Do you want to hear about my messed-up dream? Yeah you do.
There was a long dream about the Honcho last night. I haven’t dreamed about him for ages. When we were first together I used to have wish-fulfilment dreams featuring romantic scenes and then later I occasionally would have slightly more realistic dreams where the scene was romantic but his participation was ambivalent.
So here is last night’s little number. Thanks, brain.
The premise of the story was that we don’t have a relationship any more, just like now. Except that he had gone away for several days and for no good or sane reason had left me in charge of two things: a baby, belonging to him, aged about 1. A little girl. Secondly, a priceless vintage sports car. While he was away, I took the car out of the garage and drove it around. Bear in mind that I can’t drive. So I was veering all over the road and it was sheer luck that the car didn’t get totally pranged and written off. In fact, I even managed to drive it back to the garage where it was stored. But then I couldn’t get the garage open so I had to leave the car outside, even though it cost as much as the GDP of a small country and therefore was almost guaranteed to get stolen.

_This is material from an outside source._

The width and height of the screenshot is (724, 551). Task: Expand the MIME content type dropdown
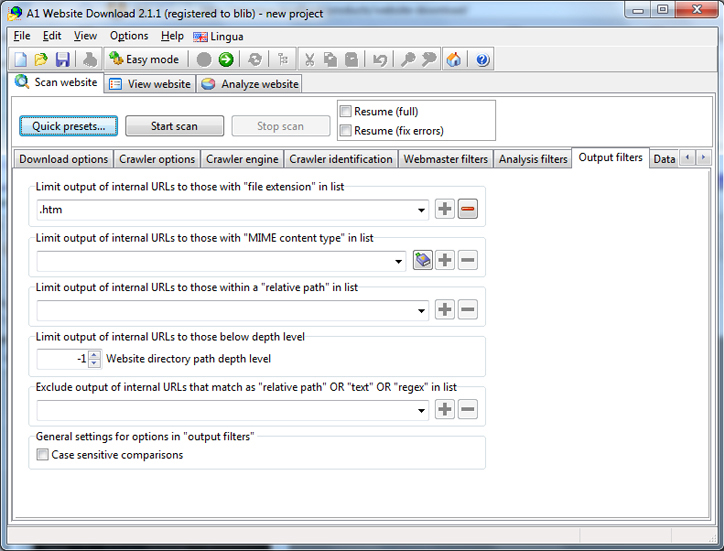pos(398,260)
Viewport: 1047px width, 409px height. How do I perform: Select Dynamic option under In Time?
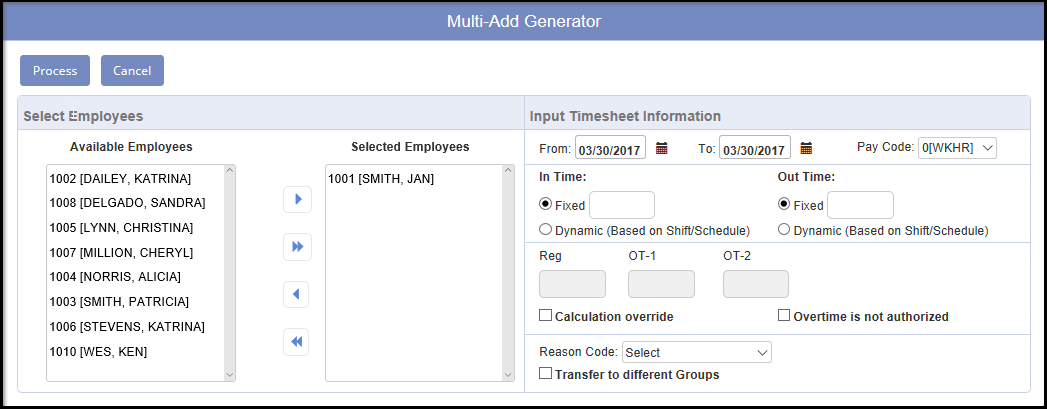tap(545, 229)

Back at the house, the Honcho returned from his trip. I changed the baby’s clothes and that’s when I realised that it was the wrong baby. I could tell because it was a boy. At some point while he was away I’d inadvertently swapped his baby for someone else’s and not even noticed. I thought it had slightly more hair than at the start of the week. I had to tell him. To my surprise, he took the news with a kind of calm fury as opposed to freaking out. Thinking that I had broken the worst news to him and that he was doing okay, I confessed about the car. That’s when he got really angry and wanted me out of the house.
On my way out of the imaginary house, his imaginary new girlfriend, a nice looking blonde girl, about 24, the girl-next-door type, looked at me sympathetically. I asked her if she wanted my number for the day that he started being horrible to her, at the six-month mark. And she asked me if I wanted her number because she is a therapist.
Fuck you, brain. Fuck you. I should not have to dream about this guy at all and if he does show up in my dreams, it should be in the context of me using my priceless sports car to run him over.
You know what I blame this on? Disraeli. I am going out of my way to be autocratic and unreasonable, and he seems normal and healthy enough that this behaviour ought to frighten him off, but it is not working. He is cautious but he is very excited about me and very intrigued. The threat of A Relationship is ongoing. I am antsy. I even told him that I wasn’t going to have sex with him this side of Easter and he still did not give up. Ah, life and love. It is all so complicated. If we were to ask the Honcho, he would say that being an unreasonable autocrat and withholding sex is a tried and tested, top-drawer strategy for getting people to fall in love with you. Let’s have a tune.
Do you hear what I’m saying? Gotta say how I feel.